EXERCISE: Find how many lines in the listing below include the word "Locate". Give that number only.

MATERIAL PROVIDED:

════════

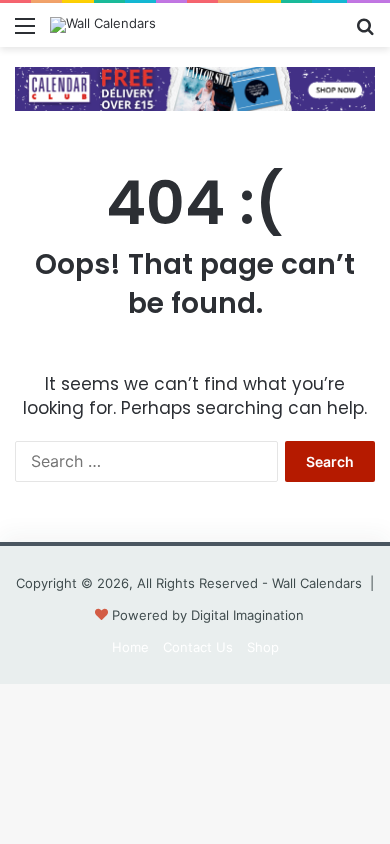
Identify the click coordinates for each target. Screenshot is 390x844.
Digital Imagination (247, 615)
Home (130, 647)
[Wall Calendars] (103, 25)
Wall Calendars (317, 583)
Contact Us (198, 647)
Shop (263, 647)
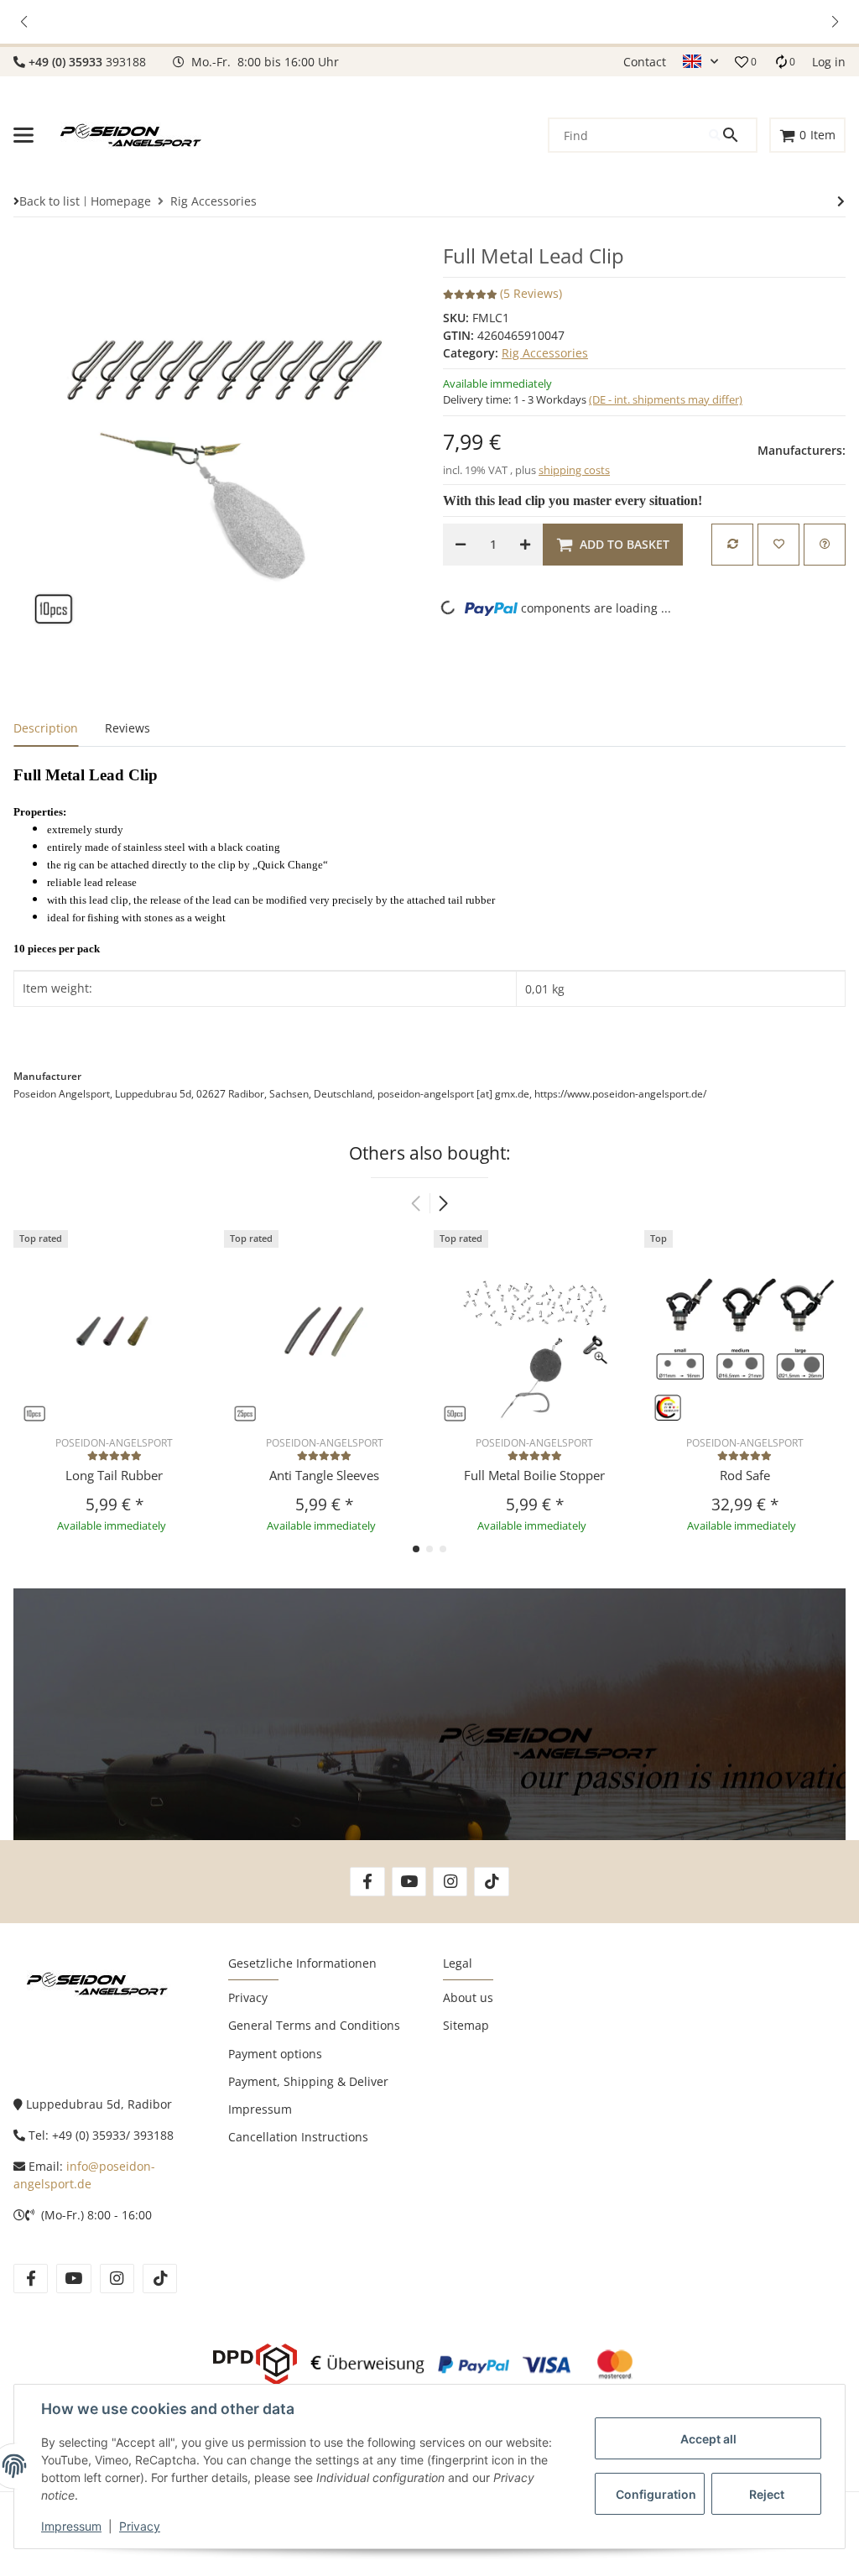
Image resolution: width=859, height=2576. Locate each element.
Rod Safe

════════

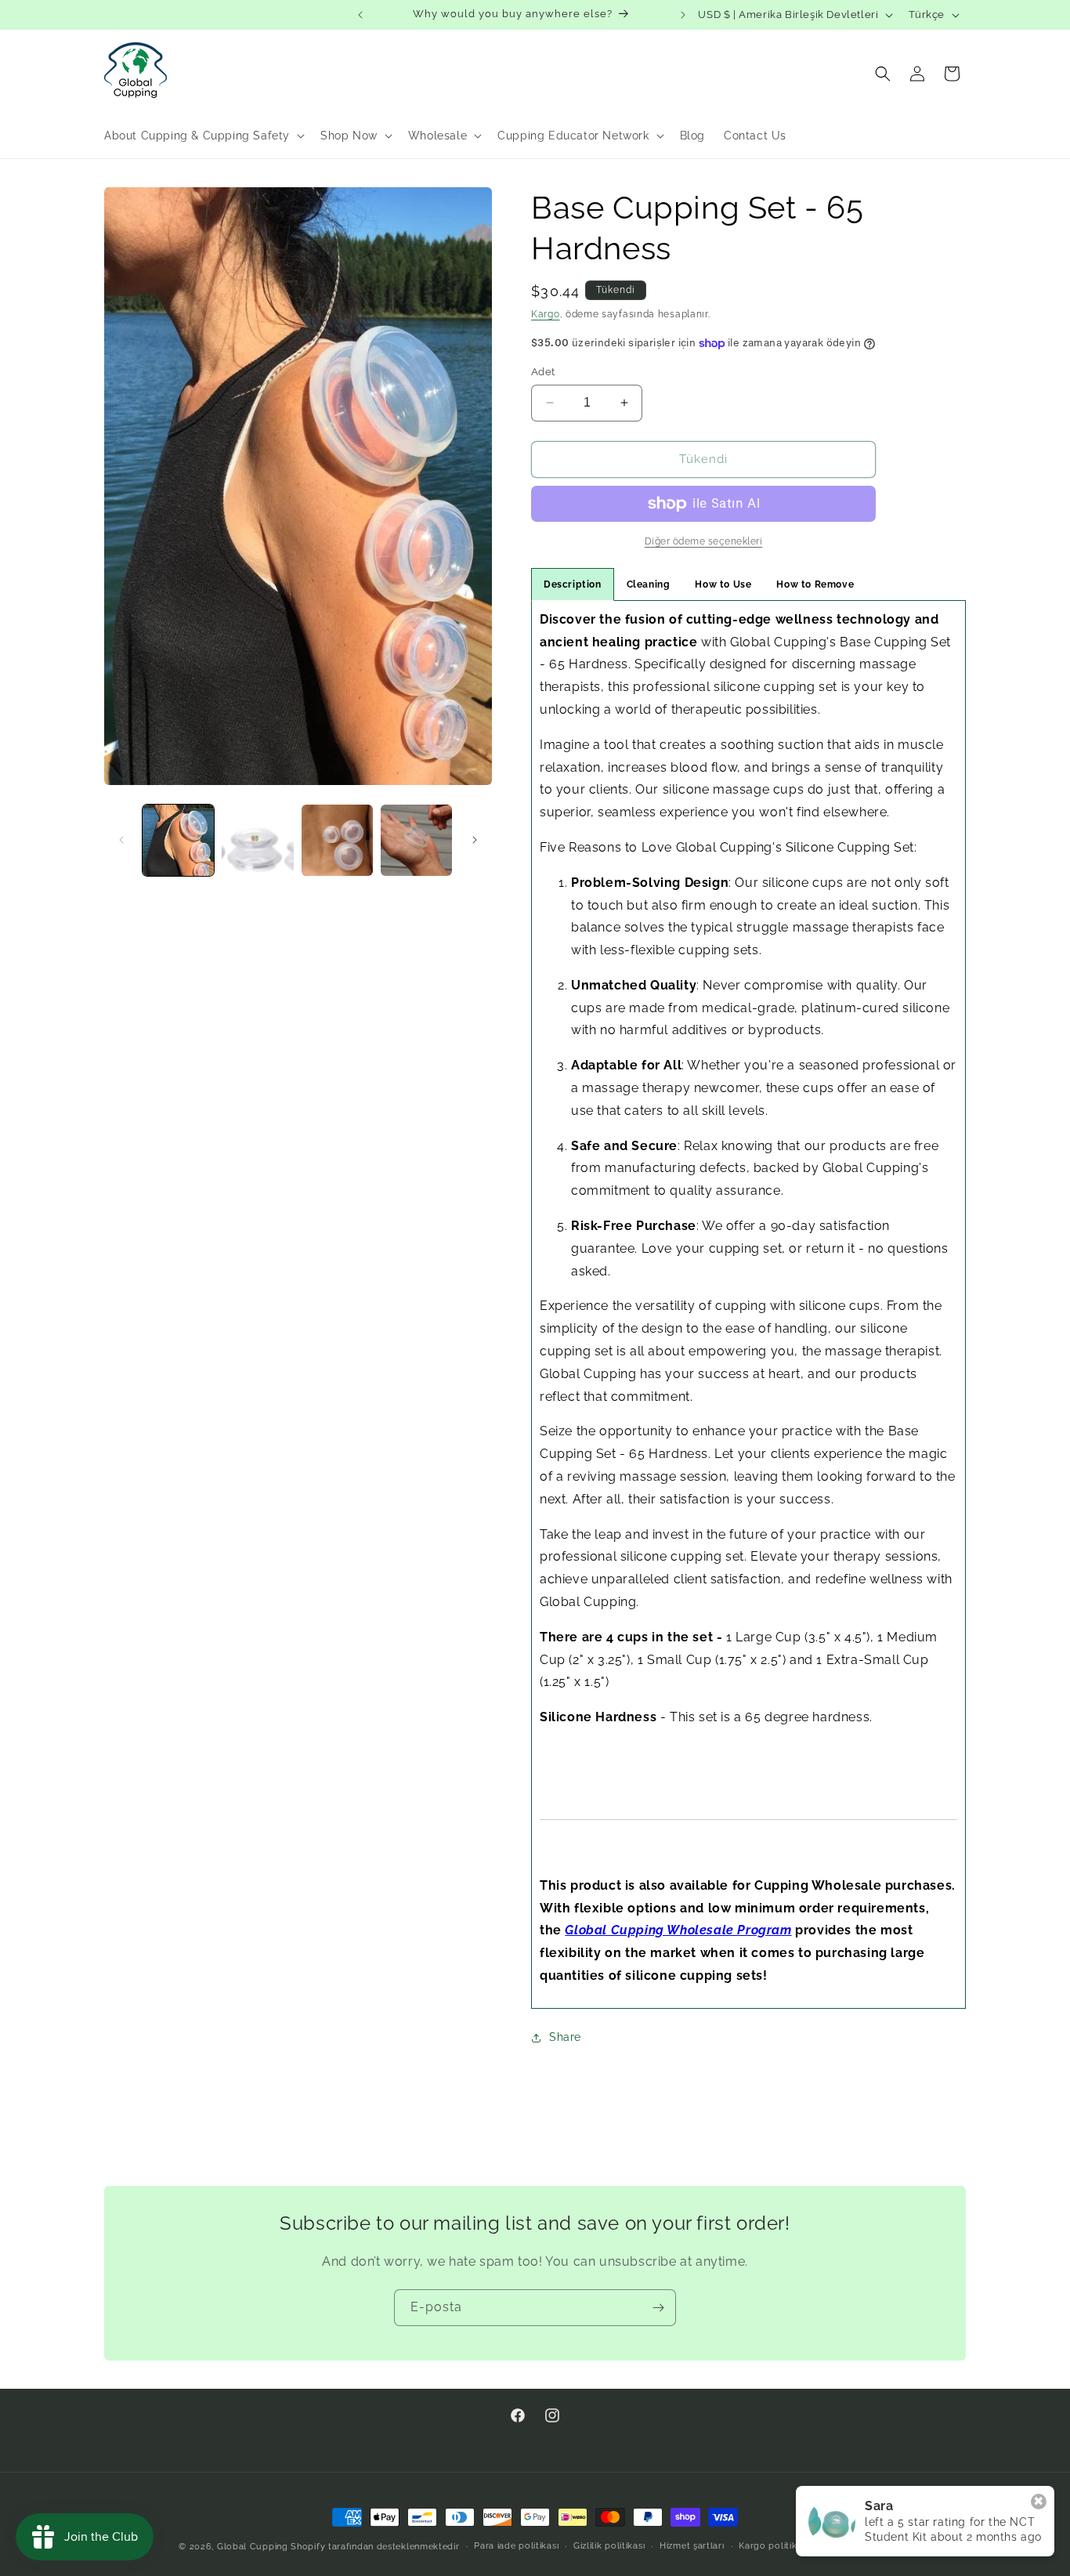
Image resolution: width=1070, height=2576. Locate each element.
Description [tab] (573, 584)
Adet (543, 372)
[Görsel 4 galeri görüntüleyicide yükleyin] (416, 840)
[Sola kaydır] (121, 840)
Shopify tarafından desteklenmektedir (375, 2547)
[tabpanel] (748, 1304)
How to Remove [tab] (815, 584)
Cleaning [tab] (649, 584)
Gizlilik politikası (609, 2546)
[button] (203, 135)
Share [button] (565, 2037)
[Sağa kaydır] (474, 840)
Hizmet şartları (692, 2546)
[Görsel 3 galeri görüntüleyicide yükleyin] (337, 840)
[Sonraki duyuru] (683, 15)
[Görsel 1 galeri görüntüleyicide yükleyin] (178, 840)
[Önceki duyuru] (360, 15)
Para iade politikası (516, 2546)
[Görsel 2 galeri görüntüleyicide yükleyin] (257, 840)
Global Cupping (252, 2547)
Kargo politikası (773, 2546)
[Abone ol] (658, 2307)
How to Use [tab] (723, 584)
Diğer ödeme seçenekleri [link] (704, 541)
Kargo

════════

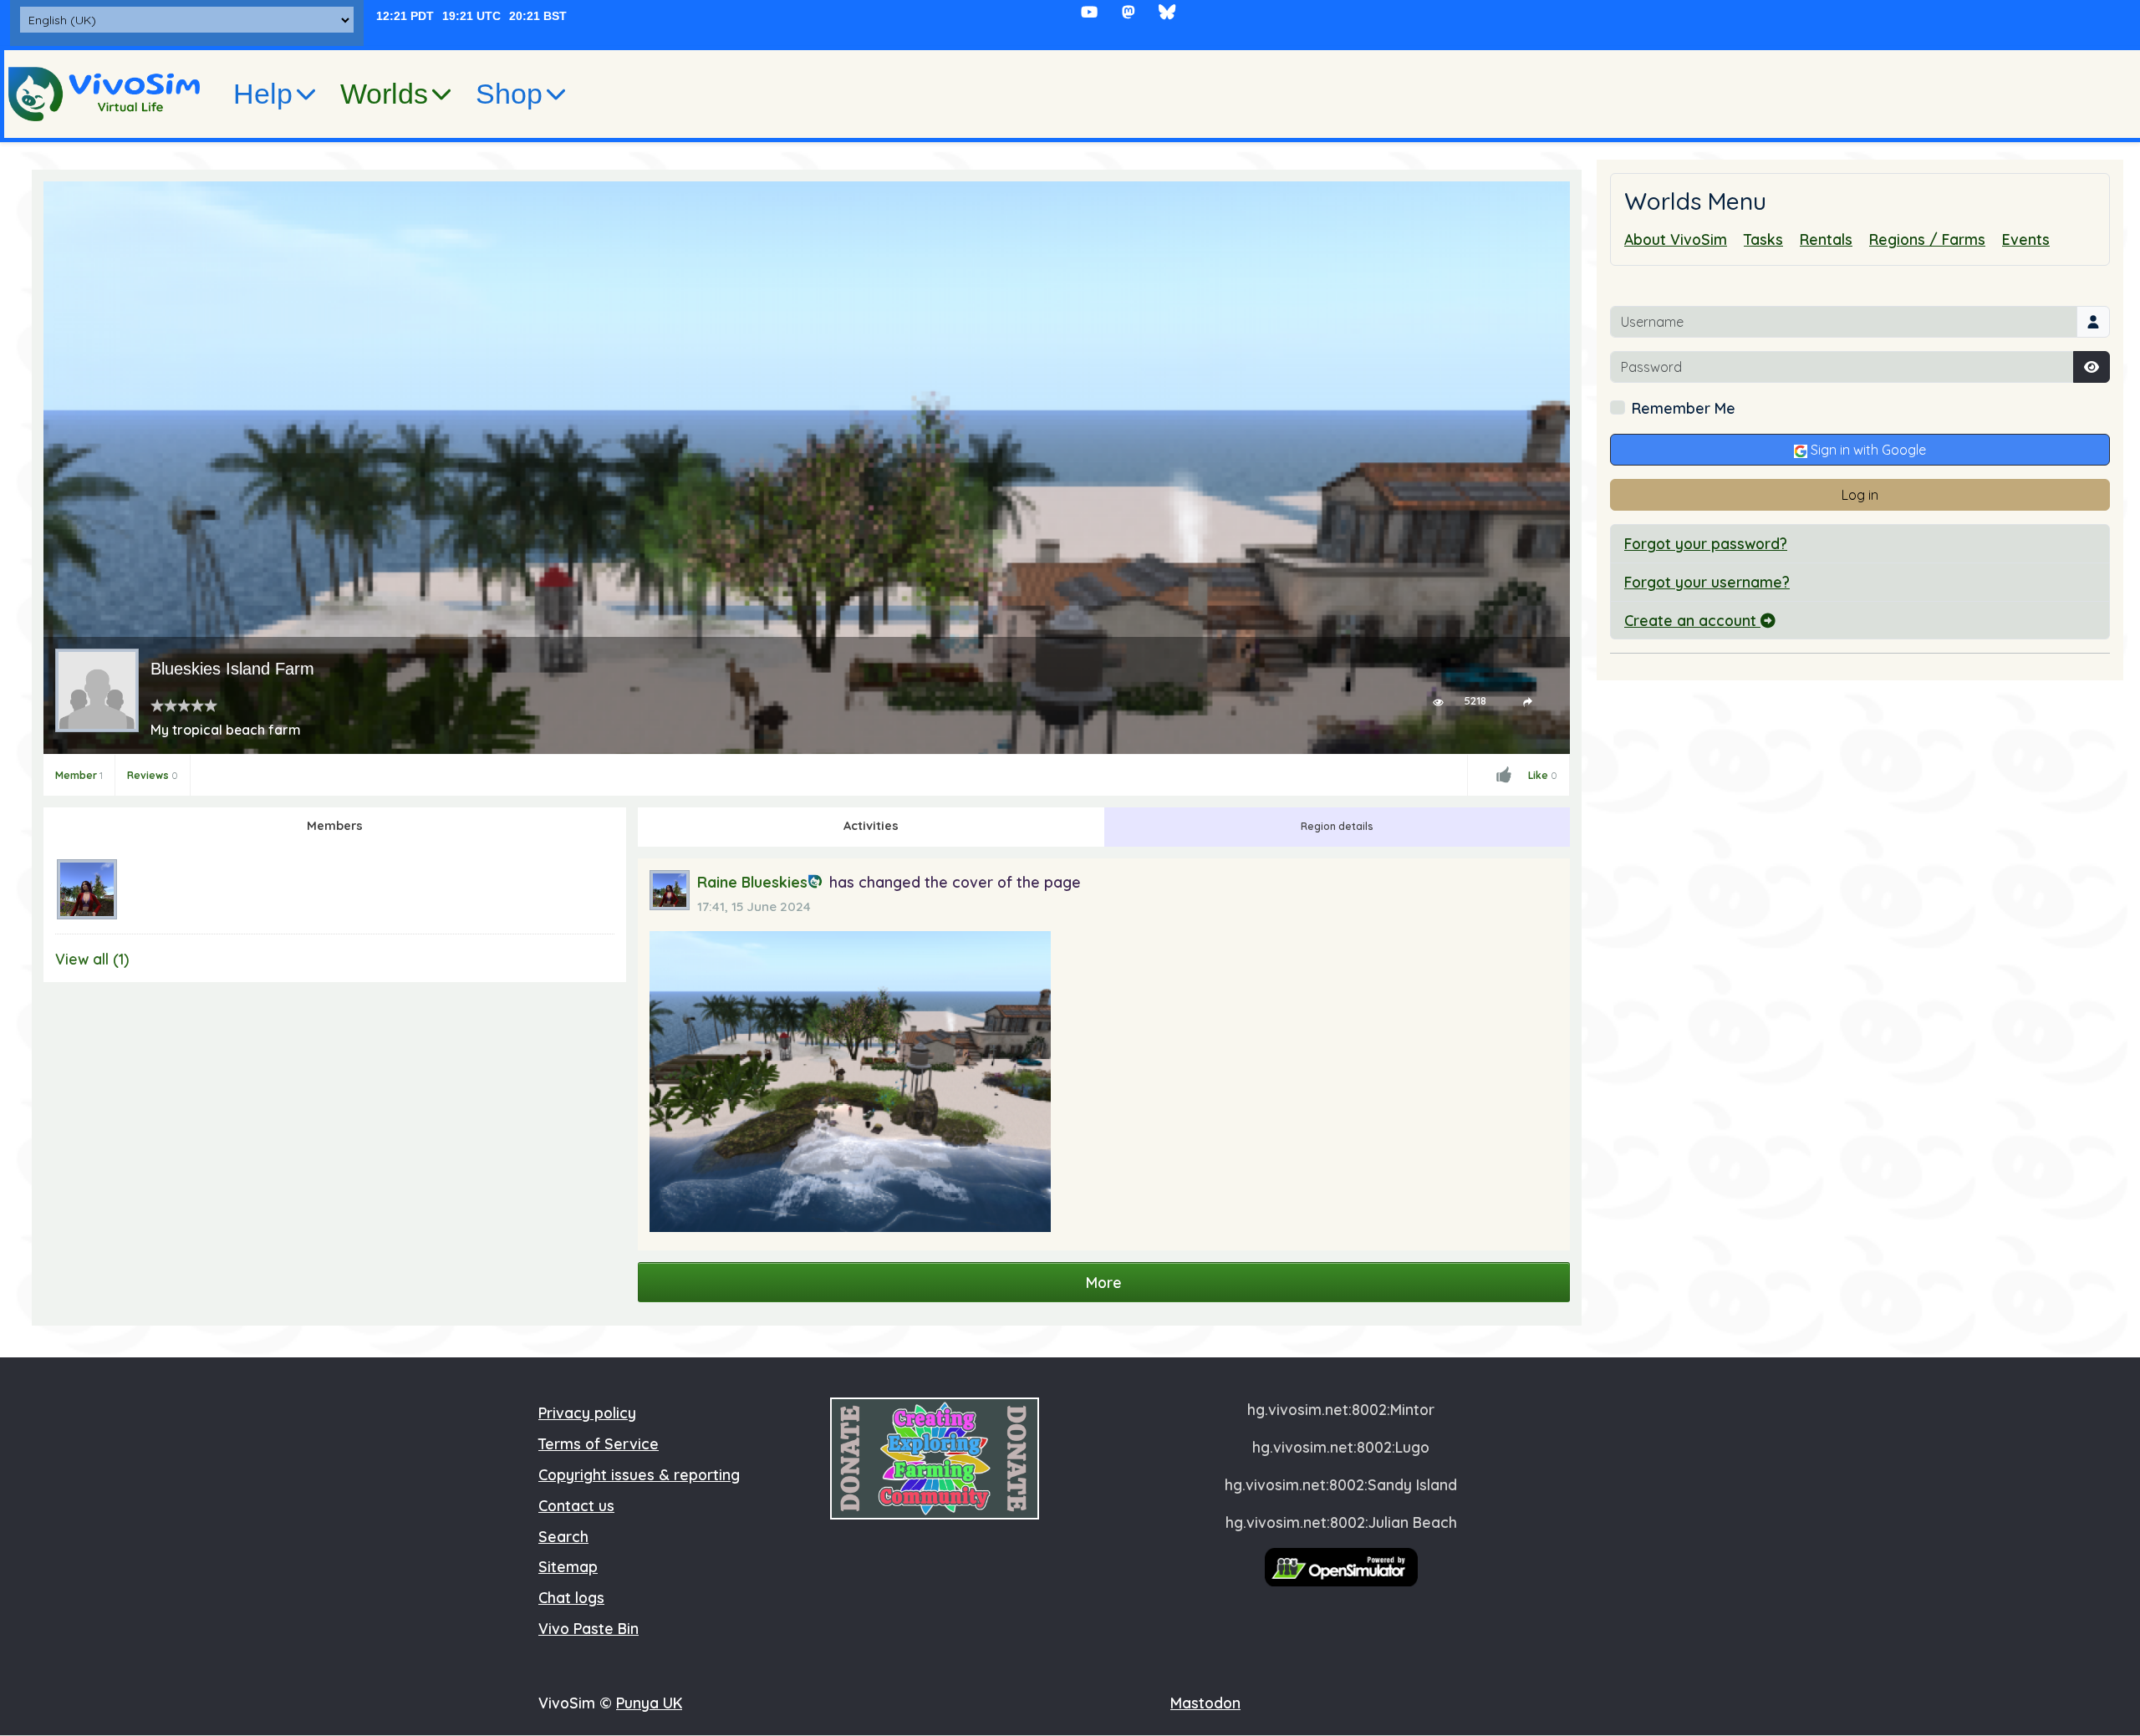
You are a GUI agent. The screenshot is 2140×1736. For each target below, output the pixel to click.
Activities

════════

RESPONSE BELOW: 2